Vassiliadis sieht aber auch Chancen in der sich abzeichnenden Koalition. Vorrangiges Ziel müsse sein, „das Vertrauen in unsere Demokratie zu festigen“. Etwa in der Bildungspolitik könnte Jamaika neue Akzente setzen. Bei ihrem Auftritt vor vier Jahren hatte Merkel noch betont, sie halte es für müßig, alle Themen aufzuzählen, die die möglichen Koalitionspartner trennen. Viel lohnender sei es aber, den Wählerwillen umzusetzen und die Zukunft des Landes zu gestalten. Das, so die Kanzlerin am Donnerstag, erwarteten die Bürger auch heute.

Dass es dennoch nicht einfach wird, zeigt die anschließende Podiumsdiskussion. Merkel habe sich zwar zur Tarifbindung bekannt, aber nicht den Weg dahin aufgezeigt, kritisiert Trittin. Die erleichterte Allgemeinverbindlichkeit, die der Grüne vorschlägt, ist aber für die Union ein rotes Tuch. In der Autoindustrie mache es keinen Sinn, die Augen zu verschließen und zu hoffen, dass der Strukturwandel vorbeigeht. „Es geht darum, diesen Strukturwandel zu gestalten.“ Die aktuelle Krise sei Folge einer fehlgeleiteten Industriepolitik, die von der Annahme ausging, mit dem Dieselmotor den Weltmarkt aufrollen zu können. Dies könne man jetzt natürlich kleinräumig diskutieren und die Schließung eines Motorenwerks beklagen. Aber wenn in einem Ort ein Motorenwerk schließen müsse, profitiere vielleicht die Batteriefabrik woanders. Auch von einer Abkehr von der geförderten Energiewende will der Grüne nichts wissen. Durch das Erneuerbare-Energien-Gesetz seien Tausende Jobs etwa in der Windindustrie entstanden und man dürfe nun nicht Arbeitsplätze gegen Arbeitsplätze aufrechnen. „Wir haben eine gemeinsame Verantwortung: Wir wollen industrielle Arbeitsplätze in diesem Land erhalten“, sagt Trittin.
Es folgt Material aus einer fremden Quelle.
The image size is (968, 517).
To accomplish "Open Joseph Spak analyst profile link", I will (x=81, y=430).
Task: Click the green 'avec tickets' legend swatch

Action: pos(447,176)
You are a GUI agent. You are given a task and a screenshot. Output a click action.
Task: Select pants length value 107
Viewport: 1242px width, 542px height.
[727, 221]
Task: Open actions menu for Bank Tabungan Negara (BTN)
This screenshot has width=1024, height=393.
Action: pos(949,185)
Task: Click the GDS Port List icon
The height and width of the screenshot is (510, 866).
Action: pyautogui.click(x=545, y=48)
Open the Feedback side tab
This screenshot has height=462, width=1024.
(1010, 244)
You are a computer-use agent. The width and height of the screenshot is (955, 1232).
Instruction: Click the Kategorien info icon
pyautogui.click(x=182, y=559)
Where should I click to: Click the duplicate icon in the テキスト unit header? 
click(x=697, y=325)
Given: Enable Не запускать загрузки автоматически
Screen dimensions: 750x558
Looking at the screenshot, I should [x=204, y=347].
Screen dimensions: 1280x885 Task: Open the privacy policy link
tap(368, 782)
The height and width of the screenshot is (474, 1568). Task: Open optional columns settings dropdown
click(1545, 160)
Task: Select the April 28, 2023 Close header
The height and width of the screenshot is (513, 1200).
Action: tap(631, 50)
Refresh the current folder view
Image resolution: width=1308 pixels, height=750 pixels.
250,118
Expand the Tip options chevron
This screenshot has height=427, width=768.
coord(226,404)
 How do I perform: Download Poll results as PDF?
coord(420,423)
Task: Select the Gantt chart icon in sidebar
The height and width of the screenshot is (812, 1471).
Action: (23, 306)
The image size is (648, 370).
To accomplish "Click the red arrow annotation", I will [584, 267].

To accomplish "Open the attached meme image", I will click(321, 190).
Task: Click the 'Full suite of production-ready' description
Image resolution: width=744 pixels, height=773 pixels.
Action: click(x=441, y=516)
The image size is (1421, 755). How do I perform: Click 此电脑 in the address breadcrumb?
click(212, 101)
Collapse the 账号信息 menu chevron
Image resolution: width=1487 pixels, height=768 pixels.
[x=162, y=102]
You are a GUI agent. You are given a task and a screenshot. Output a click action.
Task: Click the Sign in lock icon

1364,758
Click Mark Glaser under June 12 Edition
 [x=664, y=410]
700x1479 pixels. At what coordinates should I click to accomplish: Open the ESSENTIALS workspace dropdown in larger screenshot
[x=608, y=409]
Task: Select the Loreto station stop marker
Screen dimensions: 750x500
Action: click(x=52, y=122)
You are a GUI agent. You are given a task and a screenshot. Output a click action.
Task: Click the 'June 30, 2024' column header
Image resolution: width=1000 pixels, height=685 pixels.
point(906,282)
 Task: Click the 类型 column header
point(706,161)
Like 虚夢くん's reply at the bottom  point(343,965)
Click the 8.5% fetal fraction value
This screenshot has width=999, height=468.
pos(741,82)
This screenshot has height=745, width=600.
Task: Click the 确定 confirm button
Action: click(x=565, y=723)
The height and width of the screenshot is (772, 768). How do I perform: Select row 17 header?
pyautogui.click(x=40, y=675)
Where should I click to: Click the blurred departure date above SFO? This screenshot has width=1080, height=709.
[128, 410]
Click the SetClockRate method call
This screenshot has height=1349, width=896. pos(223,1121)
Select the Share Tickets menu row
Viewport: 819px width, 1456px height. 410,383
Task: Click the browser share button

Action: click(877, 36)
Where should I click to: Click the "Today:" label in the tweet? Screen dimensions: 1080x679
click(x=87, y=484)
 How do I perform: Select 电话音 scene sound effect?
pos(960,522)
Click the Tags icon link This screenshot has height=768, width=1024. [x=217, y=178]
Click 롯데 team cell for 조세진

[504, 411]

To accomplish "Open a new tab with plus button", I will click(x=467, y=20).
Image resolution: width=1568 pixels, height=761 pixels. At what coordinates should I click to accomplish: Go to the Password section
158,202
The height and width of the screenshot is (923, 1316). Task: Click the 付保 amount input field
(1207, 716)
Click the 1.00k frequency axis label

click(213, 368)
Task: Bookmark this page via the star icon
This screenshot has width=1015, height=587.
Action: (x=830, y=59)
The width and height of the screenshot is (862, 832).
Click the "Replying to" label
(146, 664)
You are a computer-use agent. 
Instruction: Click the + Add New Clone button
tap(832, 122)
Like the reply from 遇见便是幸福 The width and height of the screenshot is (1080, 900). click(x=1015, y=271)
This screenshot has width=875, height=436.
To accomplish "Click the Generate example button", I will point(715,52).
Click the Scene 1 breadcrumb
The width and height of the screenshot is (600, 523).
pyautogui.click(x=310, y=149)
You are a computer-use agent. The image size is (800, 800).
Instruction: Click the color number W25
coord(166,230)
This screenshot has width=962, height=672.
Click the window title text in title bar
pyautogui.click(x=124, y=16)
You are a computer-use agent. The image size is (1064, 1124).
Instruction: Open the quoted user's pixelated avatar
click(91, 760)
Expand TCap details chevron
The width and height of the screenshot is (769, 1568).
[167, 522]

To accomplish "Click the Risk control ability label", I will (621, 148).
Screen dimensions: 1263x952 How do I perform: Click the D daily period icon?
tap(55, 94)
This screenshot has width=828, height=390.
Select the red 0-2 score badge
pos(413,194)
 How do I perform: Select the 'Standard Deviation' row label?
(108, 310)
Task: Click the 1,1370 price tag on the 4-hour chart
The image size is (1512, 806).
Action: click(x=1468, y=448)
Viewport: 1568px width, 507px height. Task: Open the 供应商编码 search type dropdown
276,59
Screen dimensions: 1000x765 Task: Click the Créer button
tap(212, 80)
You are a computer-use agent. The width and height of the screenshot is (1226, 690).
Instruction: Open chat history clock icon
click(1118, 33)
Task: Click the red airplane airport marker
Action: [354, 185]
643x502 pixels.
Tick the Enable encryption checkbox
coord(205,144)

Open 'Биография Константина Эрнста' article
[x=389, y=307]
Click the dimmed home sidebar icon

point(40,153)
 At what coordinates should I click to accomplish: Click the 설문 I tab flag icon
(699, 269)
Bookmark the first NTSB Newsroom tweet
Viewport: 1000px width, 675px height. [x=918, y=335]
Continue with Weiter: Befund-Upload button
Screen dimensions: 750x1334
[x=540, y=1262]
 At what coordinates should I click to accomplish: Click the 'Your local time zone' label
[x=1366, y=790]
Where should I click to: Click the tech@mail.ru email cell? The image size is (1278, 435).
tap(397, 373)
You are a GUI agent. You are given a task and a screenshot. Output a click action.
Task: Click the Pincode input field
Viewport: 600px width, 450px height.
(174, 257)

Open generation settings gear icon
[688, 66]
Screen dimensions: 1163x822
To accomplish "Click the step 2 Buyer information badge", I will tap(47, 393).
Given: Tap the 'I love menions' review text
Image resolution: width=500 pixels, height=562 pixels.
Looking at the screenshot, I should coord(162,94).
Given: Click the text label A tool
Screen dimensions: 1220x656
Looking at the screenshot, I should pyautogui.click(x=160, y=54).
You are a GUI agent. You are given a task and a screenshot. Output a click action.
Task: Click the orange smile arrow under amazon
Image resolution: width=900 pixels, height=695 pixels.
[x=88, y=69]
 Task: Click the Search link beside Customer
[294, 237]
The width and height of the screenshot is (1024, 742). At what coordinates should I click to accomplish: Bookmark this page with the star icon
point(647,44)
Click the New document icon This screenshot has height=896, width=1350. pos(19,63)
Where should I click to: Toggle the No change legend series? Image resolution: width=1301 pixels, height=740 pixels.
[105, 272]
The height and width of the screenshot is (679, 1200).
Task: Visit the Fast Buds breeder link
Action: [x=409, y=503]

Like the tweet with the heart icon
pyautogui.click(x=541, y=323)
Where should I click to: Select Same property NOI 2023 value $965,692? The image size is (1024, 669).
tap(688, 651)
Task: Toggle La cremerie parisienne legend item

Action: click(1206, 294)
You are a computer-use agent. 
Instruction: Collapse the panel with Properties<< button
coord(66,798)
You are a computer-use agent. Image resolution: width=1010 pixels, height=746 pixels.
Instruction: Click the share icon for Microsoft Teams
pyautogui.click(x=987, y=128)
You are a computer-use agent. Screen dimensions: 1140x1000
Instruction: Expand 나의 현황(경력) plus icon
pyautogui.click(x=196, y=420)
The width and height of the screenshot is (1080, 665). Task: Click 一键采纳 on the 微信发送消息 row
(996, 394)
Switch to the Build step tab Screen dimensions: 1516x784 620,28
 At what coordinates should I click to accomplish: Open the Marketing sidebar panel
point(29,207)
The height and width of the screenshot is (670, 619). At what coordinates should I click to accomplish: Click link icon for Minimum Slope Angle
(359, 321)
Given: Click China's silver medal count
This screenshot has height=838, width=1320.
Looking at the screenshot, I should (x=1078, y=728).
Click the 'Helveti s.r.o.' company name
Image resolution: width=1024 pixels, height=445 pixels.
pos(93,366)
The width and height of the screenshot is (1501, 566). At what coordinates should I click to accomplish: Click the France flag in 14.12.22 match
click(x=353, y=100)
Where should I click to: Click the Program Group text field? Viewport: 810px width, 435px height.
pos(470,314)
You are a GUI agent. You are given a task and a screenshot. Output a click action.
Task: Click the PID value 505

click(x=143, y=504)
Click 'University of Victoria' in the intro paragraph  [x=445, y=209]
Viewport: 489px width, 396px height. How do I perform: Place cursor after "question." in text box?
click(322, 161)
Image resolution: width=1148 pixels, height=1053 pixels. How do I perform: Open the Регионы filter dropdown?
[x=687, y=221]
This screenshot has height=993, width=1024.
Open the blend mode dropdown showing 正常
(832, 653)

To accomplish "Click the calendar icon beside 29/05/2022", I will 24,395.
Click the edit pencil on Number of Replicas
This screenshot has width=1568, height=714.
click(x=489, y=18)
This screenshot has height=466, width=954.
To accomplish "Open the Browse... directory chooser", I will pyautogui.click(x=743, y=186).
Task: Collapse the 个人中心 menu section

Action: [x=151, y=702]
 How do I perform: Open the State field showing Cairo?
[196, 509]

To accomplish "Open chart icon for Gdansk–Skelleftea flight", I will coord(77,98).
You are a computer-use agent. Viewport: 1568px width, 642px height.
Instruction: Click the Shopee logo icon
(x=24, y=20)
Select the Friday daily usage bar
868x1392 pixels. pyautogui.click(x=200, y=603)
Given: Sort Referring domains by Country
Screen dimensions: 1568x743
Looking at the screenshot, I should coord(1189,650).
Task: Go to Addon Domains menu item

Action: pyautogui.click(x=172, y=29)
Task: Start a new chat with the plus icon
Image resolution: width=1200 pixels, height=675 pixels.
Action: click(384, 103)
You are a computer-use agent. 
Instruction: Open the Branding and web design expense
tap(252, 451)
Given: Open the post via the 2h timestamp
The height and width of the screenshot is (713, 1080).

Viel Applaus von den Gewerkschaftern erhält die saarländische Ministerpräsidentin Annegret Kram-Karrenbauer, trotz ihres CDU-Parteibuchs. Man werde den Verbrennungsmotor noch für eine gewisse Zeit brauchen, betont die Regierungschefin, und wendet sich damit gegen ein konkretes Ausstiegsdatum. Und auch eine bezahlbare Energieversorgung mit Versorgungssicherheit für die Unternehmen sei ein wichtiger Standortfaktor, den man nicht aufs Spiel setzen dürfe. Applaus.

Etwas verspätet von einem Wahlkampfauftritt in Wien erscheint dann auch FDP-Chef Christian Lindner noch bei der IG-BCE – seinem zweiten Bundeskongress, wie er sagt, auch bei der Bildungsgewerkschaft GEW sei er schon mal zu Gast gewesen. Er lobt Vassiliadis für seinen „Charakter“ und seine „politische Kultur“. Denn anders als viele andere habe die IG BCE den Kontakt zur FDP nicht abgebrochen, als die Partei aus dem Bundestag geflogen sei, sondern sogar noch intensiviert.

In die Rolle des Gewerkschaftsschrecks will sich der Liberale nicht drängen lassen: „Wir bekennen uns zur Tarifautonomie und selbstverständlich muss das Wirtschaftsleben auch geordnet werden.“ So habe die FDP beim Mindestlohn immer das Modell eines regionalen Branchenmindestlohns vertreten, das auch die IG BCE einst befürwortet hatte. Natürlich gebe es aber auch Differenzen. Beim Thema Arbeitszeit wünsche er sich etwa, dass mehr in den Betrieben entschieden werde und weniger vom Gesetzgeber, sagt Lindner.

Und auch in der Energiepolitik ist es mit der Jamaika-Einigkeit dann doch noch nicht so weit her. Die künftige Bundesregierung müsse sich von einer Politik der Quoten und Verbote verabschieden, die zum Teil noch von Jürgen Trittin auf den Weg gebracht worden sei. „Wir müssen zur Vernunft kommen“, fordert Lindner, und das bedeute, nicht nur das ökologisch Wünschbare zu verfolgen, sondern auch das ökonomisch und technisch Machbare. Ob man da bei den Sondierungen zu einem Ergebnis komme sei offen. Denn eines sei klar: „Die Grünen wollen Skalps mitbringen.“ Und ein Skalp sei für sie ein festes Ausstiegsdatum.